An automated pipeline was successfully constructed. Integrative models were made based on gene expression data obtained from GEO experiments relating to four different diseases using Bayesian statistical methods. Many of these models demonstrated a high level of accuracy and predictive ability. The approach described in this paper can be applied to any complex disorder and can include any number and type of genome-scale studies.

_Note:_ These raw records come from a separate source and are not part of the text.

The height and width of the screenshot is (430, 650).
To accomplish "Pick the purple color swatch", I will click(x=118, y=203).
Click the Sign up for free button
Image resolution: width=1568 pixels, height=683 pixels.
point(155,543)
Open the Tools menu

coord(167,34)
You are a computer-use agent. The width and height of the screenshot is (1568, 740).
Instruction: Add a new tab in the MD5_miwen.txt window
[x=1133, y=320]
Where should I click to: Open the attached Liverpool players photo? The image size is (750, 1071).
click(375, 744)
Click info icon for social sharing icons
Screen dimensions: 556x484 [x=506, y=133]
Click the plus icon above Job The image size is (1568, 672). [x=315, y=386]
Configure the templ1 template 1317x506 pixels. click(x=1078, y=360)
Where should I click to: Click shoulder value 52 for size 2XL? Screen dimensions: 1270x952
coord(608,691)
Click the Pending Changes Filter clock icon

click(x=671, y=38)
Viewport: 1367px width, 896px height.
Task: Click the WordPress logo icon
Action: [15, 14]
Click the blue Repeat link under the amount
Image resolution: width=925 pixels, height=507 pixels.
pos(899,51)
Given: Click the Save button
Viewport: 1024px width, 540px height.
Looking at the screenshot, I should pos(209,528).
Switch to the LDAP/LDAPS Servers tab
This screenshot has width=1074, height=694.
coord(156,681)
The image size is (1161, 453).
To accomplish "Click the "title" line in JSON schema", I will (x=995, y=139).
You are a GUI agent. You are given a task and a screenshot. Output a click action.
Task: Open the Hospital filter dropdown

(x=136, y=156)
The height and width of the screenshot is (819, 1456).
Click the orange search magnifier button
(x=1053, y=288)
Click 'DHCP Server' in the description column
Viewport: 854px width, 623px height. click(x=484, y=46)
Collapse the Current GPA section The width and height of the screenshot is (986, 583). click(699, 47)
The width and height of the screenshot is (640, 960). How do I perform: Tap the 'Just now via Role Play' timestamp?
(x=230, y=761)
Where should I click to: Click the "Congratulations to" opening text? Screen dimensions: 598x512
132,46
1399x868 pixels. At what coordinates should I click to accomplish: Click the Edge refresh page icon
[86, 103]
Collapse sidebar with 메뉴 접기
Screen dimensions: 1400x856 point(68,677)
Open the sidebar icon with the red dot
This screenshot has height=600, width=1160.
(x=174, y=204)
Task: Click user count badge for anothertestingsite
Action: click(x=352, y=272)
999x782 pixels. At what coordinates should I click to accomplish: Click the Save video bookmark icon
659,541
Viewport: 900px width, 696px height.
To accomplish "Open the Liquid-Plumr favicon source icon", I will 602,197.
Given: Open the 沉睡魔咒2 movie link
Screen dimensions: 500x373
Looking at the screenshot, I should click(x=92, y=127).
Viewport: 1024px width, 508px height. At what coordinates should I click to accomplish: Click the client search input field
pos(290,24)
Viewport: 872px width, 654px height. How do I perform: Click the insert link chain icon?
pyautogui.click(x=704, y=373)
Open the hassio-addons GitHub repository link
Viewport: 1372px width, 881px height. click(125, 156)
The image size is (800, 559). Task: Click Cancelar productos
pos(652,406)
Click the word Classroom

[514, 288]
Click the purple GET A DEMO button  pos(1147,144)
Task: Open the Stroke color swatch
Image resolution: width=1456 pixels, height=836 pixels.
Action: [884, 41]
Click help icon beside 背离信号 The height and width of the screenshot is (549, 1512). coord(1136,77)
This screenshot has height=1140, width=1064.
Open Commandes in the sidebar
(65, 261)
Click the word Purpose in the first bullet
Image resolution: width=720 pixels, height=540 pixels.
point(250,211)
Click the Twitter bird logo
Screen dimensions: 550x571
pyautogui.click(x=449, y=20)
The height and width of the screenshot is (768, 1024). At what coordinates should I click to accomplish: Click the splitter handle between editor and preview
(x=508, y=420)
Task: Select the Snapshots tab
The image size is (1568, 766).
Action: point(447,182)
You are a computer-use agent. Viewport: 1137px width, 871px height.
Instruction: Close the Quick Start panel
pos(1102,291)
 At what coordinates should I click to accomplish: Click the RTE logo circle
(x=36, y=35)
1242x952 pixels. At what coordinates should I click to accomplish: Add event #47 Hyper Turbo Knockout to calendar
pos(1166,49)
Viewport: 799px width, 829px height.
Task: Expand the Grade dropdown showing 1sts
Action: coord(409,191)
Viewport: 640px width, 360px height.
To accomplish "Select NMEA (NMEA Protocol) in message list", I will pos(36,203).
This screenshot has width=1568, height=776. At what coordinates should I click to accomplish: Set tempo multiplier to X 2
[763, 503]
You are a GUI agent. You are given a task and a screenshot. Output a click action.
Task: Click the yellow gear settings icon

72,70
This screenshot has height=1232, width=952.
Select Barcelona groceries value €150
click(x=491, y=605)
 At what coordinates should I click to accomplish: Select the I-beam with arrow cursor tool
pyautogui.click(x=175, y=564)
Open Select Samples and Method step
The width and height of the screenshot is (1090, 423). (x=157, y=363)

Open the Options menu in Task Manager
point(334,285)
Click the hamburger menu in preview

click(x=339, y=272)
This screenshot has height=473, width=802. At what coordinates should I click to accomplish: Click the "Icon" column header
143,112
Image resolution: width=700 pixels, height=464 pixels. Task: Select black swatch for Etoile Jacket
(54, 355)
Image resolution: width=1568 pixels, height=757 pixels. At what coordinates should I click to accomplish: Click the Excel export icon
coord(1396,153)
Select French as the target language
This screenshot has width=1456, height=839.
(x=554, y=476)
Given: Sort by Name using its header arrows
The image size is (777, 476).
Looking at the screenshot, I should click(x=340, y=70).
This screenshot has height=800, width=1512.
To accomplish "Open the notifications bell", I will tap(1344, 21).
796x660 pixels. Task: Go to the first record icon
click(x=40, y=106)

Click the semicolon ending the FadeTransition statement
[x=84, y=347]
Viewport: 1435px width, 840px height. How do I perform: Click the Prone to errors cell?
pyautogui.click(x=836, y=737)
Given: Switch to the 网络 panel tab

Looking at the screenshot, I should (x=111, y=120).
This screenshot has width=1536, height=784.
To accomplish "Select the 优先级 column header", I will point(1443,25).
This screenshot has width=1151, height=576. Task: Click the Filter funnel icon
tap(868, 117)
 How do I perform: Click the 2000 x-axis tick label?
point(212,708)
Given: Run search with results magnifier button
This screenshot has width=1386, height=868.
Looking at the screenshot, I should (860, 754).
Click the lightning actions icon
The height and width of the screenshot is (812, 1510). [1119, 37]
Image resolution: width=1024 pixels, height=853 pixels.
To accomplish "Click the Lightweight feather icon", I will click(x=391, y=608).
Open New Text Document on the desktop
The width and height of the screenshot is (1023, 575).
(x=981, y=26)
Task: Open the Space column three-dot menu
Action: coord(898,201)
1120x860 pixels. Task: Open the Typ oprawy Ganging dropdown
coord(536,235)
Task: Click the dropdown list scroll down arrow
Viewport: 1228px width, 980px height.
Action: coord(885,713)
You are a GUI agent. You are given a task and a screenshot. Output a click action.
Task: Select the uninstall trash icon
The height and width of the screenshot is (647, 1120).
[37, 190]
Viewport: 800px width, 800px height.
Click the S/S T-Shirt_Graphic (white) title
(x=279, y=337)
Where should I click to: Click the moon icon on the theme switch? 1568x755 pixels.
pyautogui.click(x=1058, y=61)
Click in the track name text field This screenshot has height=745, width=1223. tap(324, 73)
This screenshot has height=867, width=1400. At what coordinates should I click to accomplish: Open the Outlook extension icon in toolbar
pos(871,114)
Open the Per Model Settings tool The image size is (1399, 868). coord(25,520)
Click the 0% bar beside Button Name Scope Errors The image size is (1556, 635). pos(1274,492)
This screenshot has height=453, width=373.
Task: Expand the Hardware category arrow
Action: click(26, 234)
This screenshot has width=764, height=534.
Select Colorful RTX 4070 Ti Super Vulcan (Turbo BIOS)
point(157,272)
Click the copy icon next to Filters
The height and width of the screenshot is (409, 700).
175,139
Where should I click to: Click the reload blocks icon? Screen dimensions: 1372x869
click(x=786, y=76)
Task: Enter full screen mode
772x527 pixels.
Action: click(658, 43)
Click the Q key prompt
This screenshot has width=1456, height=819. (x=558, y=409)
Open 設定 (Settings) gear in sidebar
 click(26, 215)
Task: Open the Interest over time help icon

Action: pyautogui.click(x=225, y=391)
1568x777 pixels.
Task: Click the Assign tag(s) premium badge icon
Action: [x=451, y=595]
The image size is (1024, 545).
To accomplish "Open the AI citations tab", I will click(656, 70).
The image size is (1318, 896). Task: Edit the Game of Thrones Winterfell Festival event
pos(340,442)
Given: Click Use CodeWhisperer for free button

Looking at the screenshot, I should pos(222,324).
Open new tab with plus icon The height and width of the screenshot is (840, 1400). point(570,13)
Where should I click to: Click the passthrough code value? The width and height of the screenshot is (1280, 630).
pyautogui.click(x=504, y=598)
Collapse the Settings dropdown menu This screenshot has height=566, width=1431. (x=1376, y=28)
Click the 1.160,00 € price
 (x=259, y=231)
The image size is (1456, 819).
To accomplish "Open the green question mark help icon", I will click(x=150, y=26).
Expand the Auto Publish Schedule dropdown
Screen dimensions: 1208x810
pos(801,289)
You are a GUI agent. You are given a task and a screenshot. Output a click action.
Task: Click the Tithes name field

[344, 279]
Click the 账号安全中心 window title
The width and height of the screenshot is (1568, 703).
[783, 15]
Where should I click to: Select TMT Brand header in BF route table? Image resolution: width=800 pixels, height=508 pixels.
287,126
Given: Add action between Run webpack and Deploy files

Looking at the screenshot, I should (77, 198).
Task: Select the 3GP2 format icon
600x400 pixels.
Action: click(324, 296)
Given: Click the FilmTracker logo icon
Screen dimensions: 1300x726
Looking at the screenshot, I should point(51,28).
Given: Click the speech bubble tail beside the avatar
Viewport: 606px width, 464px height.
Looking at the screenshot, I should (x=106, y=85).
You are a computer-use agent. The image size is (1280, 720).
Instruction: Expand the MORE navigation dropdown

In recent years, several genome-wide technologies have been developed. As the amount of publicly available genomic data increases, the necessity for varying bioinformatics methodologies to conduct relevant analysis also increases. Much has been written about the obstacles presented by translating discoveries made via genomic data to medicine [1–4]. In order to circumvent these obstacles, the discipline of translational informatics has emerged – a discipline that focuses on the development of analytic and interpretive methods to evaluate the increasing amounts of biological data into diagnostics and therapeutics for the clinical environment . Many researchers have used an integrative approach to isolate genes that are associated with certain diseases. For example, such research has been widely done with respect to type I diabetes and obesity [6, 7]. These studies, among others, have demonstrated the efficacy of utilizing data from several genetic and microarray studies.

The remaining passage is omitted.